Leiby also said that this makes Soldiers who are newly stationed here feel comfortable knowing that if they can't find a specific activity on the installation, they can at least find it within the community.
And when looking for those activities, or maybe a cost-effective way to get to and from work, the MetroWest Transit Authority was around to answer any questions.
Terry Garrahan, an environmental engineer with the Directorate of Public Works, was at the event to let everyone know how people on post can save some money while using public transportation.
"Soldiers and civilians are allowed to get a benefit for taking the train," Garrahan said. "Last January, Congress increased the benefit to $245 per month."
Garrahan added that the amount has fluctuated due to budgetary needs.
Garrahan says that could cover the entire monthly cost if any employees wanted to commute by train and take the shuttle bus into work.
"We want to let the Soldiers and civilians that are not necessarily familiar with this area know that we have the transit authority here," Garrahan said.
Garrahan also said the MetroWest Chamber of Commerce was at the event because businesses in the area are trying to come together and offer solutions on how to improve carpooling.
"(We want to) reduce the traffic congestion and air pollution for the environment," Garrahan said. "With the chamber of commerce, we're just trying to come up with common solutions on how to make things better."

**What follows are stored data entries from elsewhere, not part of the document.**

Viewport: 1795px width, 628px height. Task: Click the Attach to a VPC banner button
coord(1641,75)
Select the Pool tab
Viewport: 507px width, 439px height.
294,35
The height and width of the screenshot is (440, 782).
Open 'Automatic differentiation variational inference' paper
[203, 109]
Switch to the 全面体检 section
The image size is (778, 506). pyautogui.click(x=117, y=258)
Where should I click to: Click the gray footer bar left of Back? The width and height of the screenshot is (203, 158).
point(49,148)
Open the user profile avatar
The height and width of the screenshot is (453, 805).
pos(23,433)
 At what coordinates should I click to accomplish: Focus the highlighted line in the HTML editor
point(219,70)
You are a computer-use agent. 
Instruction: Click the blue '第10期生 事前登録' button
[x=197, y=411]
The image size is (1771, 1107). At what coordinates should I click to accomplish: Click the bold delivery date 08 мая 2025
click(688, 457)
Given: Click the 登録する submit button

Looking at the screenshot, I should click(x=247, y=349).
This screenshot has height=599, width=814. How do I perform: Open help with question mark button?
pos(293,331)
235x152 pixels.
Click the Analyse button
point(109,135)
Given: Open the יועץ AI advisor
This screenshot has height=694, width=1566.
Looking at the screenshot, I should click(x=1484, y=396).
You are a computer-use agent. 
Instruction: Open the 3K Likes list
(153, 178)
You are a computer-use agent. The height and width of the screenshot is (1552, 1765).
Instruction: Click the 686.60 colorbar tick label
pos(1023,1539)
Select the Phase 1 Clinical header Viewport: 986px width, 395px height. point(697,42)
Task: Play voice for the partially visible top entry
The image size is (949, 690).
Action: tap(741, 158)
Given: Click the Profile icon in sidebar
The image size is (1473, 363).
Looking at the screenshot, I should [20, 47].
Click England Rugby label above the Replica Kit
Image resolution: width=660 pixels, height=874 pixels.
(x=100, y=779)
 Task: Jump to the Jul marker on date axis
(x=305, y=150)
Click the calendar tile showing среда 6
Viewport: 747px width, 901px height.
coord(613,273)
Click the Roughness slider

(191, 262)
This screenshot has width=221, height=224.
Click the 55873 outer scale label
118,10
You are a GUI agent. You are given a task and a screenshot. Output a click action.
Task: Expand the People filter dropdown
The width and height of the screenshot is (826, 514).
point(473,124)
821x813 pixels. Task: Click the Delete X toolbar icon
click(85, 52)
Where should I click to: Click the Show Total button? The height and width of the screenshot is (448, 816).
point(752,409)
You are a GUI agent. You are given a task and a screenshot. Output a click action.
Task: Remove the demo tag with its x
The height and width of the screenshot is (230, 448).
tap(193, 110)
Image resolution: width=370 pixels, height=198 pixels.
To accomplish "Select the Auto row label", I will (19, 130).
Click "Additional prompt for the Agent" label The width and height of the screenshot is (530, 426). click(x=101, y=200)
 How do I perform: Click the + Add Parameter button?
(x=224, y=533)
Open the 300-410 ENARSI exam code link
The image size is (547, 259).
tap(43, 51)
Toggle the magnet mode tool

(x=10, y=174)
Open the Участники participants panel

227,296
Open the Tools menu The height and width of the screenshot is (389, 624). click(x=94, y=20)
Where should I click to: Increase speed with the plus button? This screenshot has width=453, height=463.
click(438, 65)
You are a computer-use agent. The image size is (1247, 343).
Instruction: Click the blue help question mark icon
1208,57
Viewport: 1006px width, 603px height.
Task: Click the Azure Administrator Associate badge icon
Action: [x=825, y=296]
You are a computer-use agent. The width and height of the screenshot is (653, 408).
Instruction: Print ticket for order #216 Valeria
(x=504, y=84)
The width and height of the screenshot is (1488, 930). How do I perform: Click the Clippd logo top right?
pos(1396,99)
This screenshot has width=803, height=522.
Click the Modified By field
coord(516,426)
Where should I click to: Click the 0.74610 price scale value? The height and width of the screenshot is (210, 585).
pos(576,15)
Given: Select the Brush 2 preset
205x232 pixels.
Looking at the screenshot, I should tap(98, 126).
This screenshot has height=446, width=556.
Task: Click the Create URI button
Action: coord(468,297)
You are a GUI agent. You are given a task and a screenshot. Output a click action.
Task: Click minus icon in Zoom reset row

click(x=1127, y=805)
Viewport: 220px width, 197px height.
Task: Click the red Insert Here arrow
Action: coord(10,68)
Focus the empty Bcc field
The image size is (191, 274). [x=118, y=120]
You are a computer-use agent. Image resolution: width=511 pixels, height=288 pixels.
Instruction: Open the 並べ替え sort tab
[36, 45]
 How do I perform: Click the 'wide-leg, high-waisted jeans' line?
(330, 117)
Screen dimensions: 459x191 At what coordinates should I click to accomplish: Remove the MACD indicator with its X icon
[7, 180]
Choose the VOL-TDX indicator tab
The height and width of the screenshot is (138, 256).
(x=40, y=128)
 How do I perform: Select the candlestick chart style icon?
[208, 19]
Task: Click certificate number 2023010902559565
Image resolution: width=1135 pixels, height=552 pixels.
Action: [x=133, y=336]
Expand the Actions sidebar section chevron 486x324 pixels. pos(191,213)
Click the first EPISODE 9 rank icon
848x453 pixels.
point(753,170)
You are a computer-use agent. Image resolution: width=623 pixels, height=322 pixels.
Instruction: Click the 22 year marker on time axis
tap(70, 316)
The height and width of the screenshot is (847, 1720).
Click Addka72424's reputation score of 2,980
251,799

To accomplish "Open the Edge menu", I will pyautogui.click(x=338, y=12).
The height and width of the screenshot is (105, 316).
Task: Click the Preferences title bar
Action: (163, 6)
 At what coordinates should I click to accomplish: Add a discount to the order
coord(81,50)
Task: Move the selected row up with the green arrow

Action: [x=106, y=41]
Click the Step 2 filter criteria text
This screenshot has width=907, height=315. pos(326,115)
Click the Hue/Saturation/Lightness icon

Garrahan said he felt the MetroWest Regional Transit Authority and Chamber of Commerce were able to supply patrons with valuable information.
If you are interested in the transit benefit program or how to get information about the carpool service or shuttle buses, you can go to the portal at https://natiportal/garrison/env/commuter/default.aspx.
Leiby said she was pleased with this year's event, but going forward, she would like to incorporate more veterans' services to participants.
"We have such a large veteran population that works here at Natick," Leiby said. "Having that resource available would be beneficial … maybe a Veterans of Foreign Wars or American Legion sort of an organization that could connect our young veterans back into the veteran community."
And most important, the showcase was about making connections.
"The vendors I talked to were happy with the connections that they made," Leiby said. "Just being in the room with one another fostered some connections. The people that did come found the material useful and helpful."